[M4IF Discuss] To those concerned about MPEG- 4 Licensing ...

William J. Fulco wjf NetworkXXIII.com
Wed May 8 02:14:03 EDT 2002


Rob,
> The licensors had already announced that there would be a grace period.

Yes- but have the been explicit as to how long and under what terms?  I'm
suggesting a long-ish "grace period" - given it takes years to develop a
market.
> Thinking as a potential licensee, I would rather know right away what I am
> dealing with before making major investment decisions, than having it free
> now but with unknown fees down the road.

Yes - I'm also suggesting that the structure of the fees for some things
like "MPEG-2 replacement" type uses be defined early and rationally.  More
esoteric things like "movies on demand" or "Surf-beach WebCam network" can
be fleshed out with some guidelines - without the exact details. Or - you
can put a "reasonable" license in place for a fixed period of time - say 5
years - "$0.25/encoder" and same for decoder now - and that license will be
good for 5 or 6 or 10 years.
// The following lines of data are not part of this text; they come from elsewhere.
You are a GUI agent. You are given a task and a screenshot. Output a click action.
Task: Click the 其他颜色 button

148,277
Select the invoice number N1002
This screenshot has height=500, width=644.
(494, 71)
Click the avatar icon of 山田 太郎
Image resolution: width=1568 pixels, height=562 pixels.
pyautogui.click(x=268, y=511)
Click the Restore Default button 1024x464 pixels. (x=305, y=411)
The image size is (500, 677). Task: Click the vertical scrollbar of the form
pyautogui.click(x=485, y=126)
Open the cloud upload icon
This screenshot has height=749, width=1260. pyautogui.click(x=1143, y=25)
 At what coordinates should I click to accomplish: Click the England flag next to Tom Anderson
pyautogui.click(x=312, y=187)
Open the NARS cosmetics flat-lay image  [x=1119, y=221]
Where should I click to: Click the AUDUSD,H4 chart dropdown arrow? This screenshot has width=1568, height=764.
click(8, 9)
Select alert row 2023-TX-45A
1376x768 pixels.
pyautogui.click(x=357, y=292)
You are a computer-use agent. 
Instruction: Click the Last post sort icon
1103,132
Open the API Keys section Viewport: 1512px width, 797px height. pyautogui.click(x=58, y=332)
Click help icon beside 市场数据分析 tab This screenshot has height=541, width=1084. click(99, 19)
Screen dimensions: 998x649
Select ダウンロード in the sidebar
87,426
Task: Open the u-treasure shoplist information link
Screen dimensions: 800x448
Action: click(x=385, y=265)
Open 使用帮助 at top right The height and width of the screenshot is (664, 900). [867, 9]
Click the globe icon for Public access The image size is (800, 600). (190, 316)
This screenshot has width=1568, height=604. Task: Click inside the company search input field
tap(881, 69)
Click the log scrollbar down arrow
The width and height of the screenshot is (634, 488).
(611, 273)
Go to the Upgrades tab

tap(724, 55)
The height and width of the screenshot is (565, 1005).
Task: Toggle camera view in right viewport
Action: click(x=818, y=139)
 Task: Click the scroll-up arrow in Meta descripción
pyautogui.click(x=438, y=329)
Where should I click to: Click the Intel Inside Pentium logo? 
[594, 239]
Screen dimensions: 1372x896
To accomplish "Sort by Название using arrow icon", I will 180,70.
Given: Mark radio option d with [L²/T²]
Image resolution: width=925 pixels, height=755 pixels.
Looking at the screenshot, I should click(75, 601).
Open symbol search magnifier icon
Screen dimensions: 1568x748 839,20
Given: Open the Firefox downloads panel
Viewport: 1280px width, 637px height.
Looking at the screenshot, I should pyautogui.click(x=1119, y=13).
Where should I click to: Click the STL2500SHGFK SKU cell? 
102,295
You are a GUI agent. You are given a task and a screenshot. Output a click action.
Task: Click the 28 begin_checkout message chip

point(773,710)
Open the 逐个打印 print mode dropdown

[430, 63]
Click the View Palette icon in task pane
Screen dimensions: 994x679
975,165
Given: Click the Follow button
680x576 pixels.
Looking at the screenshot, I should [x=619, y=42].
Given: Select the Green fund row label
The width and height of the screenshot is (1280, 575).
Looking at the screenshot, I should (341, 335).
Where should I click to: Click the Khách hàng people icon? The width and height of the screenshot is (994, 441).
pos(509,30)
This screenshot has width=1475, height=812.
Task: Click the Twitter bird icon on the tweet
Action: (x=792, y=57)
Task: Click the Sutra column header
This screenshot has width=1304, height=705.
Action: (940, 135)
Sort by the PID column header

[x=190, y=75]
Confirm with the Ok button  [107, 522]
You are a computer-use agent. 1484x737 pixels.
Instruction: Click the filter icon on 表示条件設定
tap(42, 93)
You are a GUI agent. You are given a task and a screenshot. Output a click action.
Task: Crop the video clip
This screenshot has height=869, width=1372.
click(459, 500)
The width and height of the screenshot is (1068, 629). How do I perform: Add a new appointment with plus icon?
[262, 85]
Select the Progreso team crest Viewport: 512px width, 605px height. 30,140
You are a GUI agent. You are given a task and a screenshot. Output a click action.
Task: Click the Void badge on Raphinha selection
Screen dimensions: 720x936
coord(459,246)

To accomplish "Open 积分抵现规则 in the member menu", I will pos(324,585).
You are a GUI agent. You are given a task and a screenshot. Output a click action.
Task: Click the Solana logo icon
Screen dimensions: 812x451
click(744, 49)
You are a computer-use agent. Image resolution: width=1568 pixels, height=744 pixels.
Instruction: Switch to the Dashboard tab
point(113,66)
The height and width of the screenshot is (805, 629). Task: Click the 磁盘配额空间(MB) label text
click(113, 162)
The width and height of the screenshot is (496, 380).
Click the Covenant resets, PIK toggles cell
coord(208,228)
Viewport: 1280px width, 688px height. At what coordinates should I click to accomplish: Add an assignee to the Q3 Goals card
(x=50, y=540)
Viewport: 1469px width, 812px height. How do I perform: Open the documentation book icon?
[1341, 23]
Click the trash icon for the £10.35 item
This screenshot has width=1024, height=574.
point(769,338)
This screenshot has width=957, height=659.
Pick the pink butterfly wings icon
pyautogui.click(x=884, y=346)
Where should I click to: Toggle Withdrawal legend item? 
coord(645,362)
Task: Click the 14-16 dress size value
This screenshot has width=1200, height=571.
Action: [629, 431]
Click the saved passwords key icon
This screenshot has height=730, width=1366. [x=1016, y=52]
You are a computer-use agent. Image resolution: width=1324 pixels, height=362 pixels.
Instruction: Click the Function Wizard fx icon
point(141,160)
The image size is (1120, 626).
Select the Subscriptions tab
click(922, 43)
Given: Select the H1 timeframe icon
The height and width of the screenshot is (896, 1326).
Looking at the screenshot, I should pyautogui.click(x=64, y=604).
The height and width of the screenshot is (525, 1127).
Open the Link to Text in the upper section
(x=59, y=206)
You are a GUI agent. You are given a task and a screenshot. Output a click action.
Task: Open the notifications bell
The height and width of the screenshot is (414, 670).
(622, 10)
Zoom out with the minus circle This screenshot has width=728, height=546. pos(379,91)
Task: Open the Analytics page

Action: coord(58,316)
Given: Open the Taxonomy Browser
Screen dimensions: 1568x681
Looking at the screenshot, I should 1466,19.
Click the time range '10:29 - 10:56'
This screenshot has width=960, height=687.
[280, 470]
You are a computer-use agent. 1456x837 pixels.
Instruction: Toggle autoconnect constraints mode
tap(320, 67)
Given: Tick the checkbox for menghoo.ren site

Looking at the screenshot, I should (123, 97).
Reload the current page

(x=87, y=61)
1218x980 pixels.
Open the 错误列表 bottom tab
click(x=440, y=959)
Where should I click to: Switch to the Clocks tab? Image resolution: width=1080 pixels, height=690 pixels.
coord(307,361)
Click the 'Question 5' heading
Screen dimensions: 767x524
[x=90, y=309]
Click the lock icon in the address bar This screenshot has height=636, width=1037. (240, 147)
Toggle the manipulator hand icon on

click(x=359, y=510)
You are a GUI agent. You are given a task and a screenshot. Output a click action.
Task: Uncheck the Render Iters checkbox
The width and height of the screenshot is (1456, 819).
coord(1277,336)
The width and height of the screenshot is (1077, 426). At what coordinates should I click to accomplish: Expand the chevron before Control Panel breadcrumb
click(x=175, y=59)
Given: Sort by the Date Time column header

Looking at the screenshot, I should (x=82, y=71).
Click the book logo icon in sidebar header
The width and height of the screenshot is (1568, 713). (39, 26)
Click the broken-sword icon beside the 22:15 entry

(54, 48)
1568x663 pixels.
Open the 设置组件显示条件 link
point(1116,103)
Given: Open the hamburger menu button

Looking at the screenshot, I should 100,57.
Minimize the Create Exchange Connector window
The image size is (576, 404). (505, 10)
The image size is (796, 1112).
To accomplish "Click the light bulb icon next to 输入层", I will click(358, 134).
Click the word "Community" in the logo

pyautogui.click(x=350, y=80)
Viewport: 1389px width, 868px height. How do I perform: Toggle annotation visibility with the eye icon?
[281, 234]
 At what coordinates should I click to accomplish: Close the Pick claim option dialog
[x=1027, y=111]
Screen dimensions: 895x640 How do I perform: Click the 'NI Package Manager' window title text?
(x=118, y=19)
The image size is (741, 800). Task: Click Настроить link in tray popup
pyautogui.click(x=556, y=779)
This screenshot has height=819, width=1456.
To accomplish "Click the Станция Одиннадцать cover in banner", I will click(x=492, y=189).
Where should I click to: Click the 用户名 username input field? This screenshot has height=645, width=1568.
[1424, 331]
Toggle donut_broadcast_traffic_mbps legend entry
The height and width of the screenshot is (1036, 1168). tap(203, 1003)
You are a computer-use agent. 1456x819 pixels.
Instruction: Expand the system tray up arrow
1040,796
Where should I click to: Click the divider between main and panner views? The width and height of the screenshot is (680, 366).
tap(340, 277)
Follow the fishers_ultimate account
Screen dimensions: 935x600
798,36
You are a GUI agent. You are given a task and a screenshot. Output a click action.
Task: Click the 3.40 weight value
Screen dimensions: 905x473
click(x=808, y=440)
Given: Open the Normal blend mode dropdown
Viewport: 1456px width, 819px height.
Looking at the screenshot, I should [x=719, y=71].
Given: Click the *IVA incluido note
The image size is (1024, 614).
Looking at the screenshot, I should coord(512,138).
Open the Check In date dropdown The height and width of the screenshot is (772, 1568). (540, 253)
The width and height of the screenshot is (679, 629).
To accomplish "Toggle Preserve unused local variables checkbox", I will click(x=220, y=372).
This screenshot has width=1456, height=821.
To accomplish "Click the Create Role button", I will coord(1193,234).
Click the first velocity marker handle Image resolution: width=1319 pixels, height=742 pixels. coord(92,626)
Then you can have a "renegotiation" phase...
> Having it clear as soon as possible is the best option for the
> entire market.

Yes - but what I'm saying is that when there is no market you can not
honestly tell what something is worth - and when the "time comes" - some
applications will die...  some will feel ripped-off and some will say "cool,
not as bad as we thought" - if we believe in the concept that it is THEIR IP
and they do get to charge whatever they want - then if they get greedy later
on and kill a golden-egg-producing-goose - then so be it - they're stupid
and nuts... on the other hand, we KNOW that the fees needed to launch a
market with little money in it have to be much lower than what the market
can sustain later on.... so like the baseball player that has a couple good
years and wants a more money at contract-renegotiation time - it's his right
to ask and the team's right to pay or not.
In short to launch the market, we need a "cheap" (possibly too cheap)
license to get going - and IF / WHEN the market develops later on, there
will be money available for the IP holders to get greedy with - or not.
Either way, there will be more information to make a rational decision in
the matter.
If you're going to "invest" huge amounts of money in content - then your
time-horizon is going to be longer and your need for certainty is greater -
and you may cut a side-deal with the MPEG-LA guys to keep yourself 'safe' -
on the other hand, if you're a small-time company - with little content -
that can't support just the overhead of the accounting for the use-fee -
well then, if in 4 years it suddenly gets onerous - you can change... in the
mean time if you want to know the end-game now and you won't do anything
until you do - well you'll be sitting on your hands saying "I won't do
anything until you give me guarantees" while YOUR competitors are taking the
risk and making the move....
Business is about risk - unknown future - years out is the least of many
company's problems that need to get a product out today.
++Bill
---------------------------------
William J. Fulco
wjf   NetworkXXIII.com
310-927-4263 (Cell)
Ne cede malis sed contra audientor ito!